Trask waited for his answer, a cold look in his pale, steely eyes.
Chapter 15
Cloud shadows grazed across the land like the lingering and bewildered shades of sheep. Buttes and mesas stood like the hulks of rusting ships lost on a long ago sea, and the sun blazed down on it all with an unrelenting fire that would bake a lizard’s blood. Carmen’s face sweated under the brim of her straw hat and no amount of fanning with her hands would push cool air through her mouth and nostrils.
The wagon tracks were dim now, but still visible on the baked sand, like snake tracks turned to fossilized impressions by centuries of sun compacted into a single searing moment. Chama sniffed the air as if seeking a vagrant breeze that might cool his face, dry the sweat soaking from his hairline into his eyes and staining his shirt under his armpits.
Zak worried a small pebble in his mouth, spat it out as he rode up alongside Carmen, who was riding between the two men, Jimmy in the lead, Zak following in the rear.
“You’ve been to the next station,” he said to her. “Know who’s there?”
“Why should I tell you anything, gringo?”
“Because I asked you with politeness, Carmen.”
“Phaa,” she spit, but she could not produce a drop of saliva. “You take me prisoner, make me ride in the hot sun, and you say you are polite? You are ladrón , a thief. My husband will kill you as he would kill a cockroach.”
“So much killing,” he said, half to himself.
“Yes. You. You kill. Cabrón. ”
“ Verdad, ” he said. “True.”
“And so, you too will die. By the gun.”
“I knew a man,” Zak said, “who taught me much. He was a Lakota. An Ogallala.”
“I do not know what that is. Indio ?”
“Yes. He was an Indian. His name was Two Hawks. We were watching the dances. He told me that when the people danced, they held hands. They formed a circle. He said that was to show that all people are connected to one another. That we are all the same, in spirit.”
“We are not all the same. I am Mexican. You are gringo, norteamericano, ” she spat as if the very words left a bad taste in her mouth.
Zak looked at her and felt pity.
In her eyes, and in the lines on her face, he saw centuries of suffering and pain. He saw the Yaqui blood beneath the skin on her cheekbones, the faint glow of vermillion smeared across the high planes, the ancient bronze of Moorish ancestors in the cast of her jaw, and the black coals of Spanish mothers so sad and haunting in her eyes.

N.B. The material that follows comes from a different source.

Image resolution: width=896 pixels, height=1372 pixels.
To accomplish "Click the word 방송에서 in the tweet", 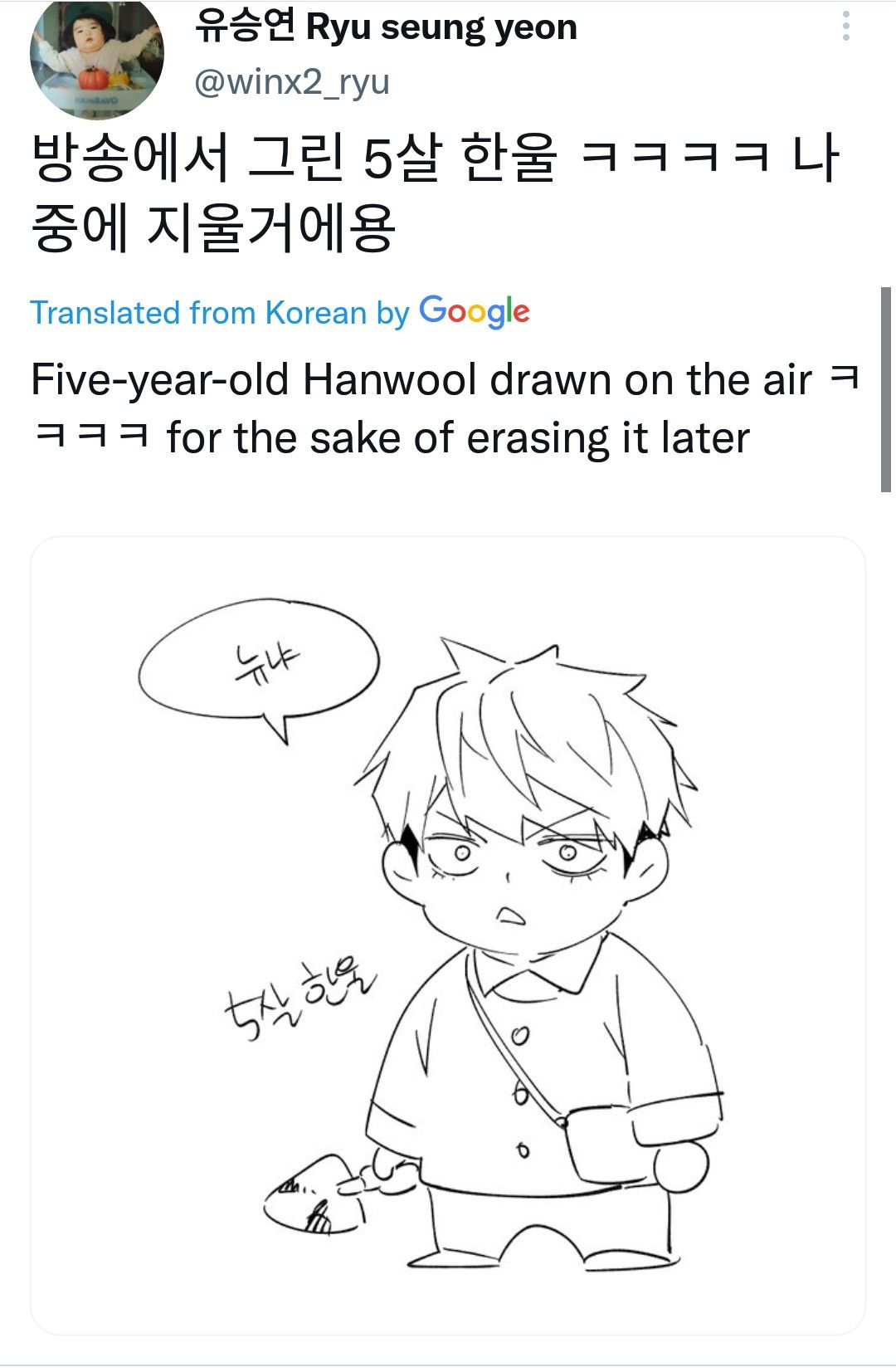I will [x=129, y=158].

He thought that she must have been pretty once, as a girl is pretty. With a sweet, smiling face, good white teeth, soft locks of shiny black hair. Now, the years had taken their toll. She was no longer a pretty young girl. But she was a beautiful woman, in the way that old, polished wood is beautiful, in the way a gnarled, wind-blasted tree on the seacoast is beautiful.

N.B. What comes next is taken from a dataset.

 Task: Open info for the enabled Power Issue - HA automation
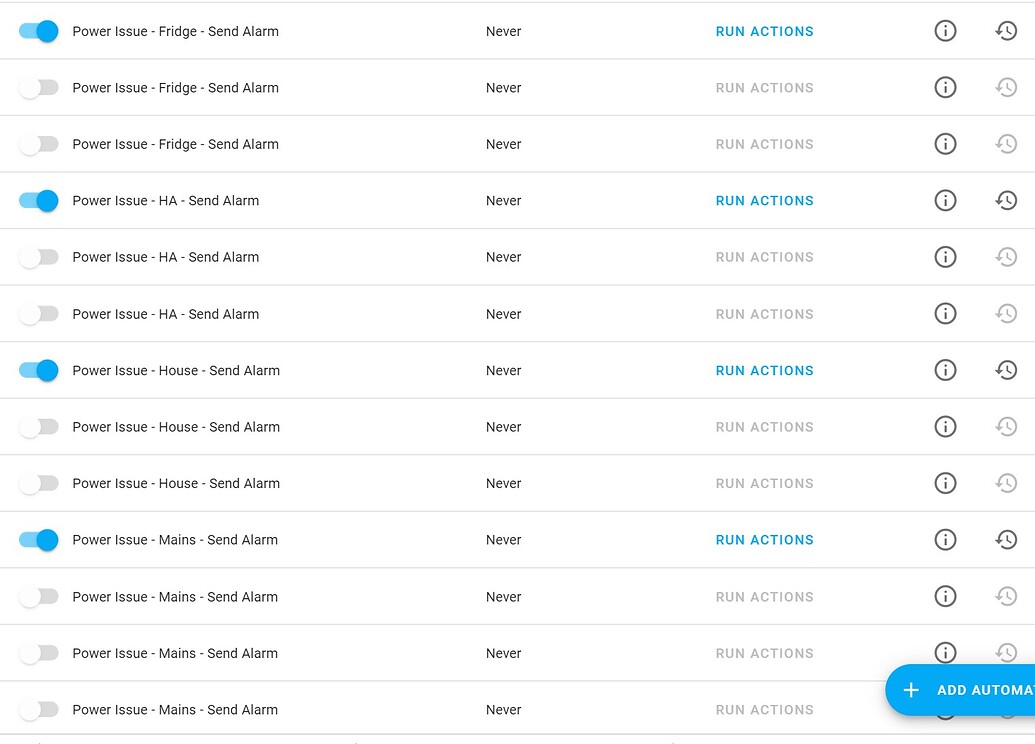point(945,200)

“You have the Indian blood in you?” she said after a while. “You do not look it.”
“Yes.”
“Your mother?”
“Yes.”
“But not full blood?”
“No, not full blood,” he said.
“That is why you do not show the Indian face of your mother,” she said, and he wondered what she was thinking, through that labyrinth her reasoning took her from, that simple black and white place she had come from long ago and journeyed through over so many years.